[Start of section]

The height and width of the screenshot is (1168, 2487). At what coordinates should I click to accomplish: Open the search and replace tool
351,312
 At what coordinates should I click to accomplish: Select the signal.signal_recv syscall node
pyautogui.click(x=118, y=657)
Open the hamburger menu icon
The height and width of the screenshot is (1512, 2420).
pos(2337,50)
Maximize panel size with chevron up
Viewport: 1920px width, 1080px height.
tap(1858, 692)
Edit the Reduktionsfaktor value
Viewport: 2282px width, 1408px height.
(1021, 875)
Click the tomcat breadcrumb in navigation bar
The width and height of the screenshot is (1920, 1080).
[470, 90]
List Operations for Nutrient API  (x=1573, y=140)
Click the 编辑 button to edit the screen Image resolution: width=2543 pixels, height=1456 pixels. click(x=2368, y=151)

[End of section]

EXERCISE:
Return the whole listing above verbatim.

EXERCISE RESULT:
The height and width of the screenshot is (1168, 2487). At what coordinates should I click to accomplish: Open the search and replace tool
351,312
 At what coordinates should I click to accomplish: Select the signal.signal_recv syscall node
pyautogui.click(x=118, y=657)
Open the hamburger menu icon
The height and width of the screenshot is (1512, 2420).
pos(2337,50)
Maximize panel size with chevron up
Viewport: 1920px width, 1080px height.
tap(1858, 692)
Edit the Reduktionsfaktor value
Viewport: 2282px width, 1408px height.
(1021, 875)
Click the tomcat breadcrumb in navigation bar
The width and height of the screenshot is (1920, 1080).
[470, 90]
List Operations for Nutrient API  (x=1573, y=140)
Click the 编辑 button to edit the screen Image resolution: width=2543 pixels, height=1456 pixels. click(x=2368, y=151)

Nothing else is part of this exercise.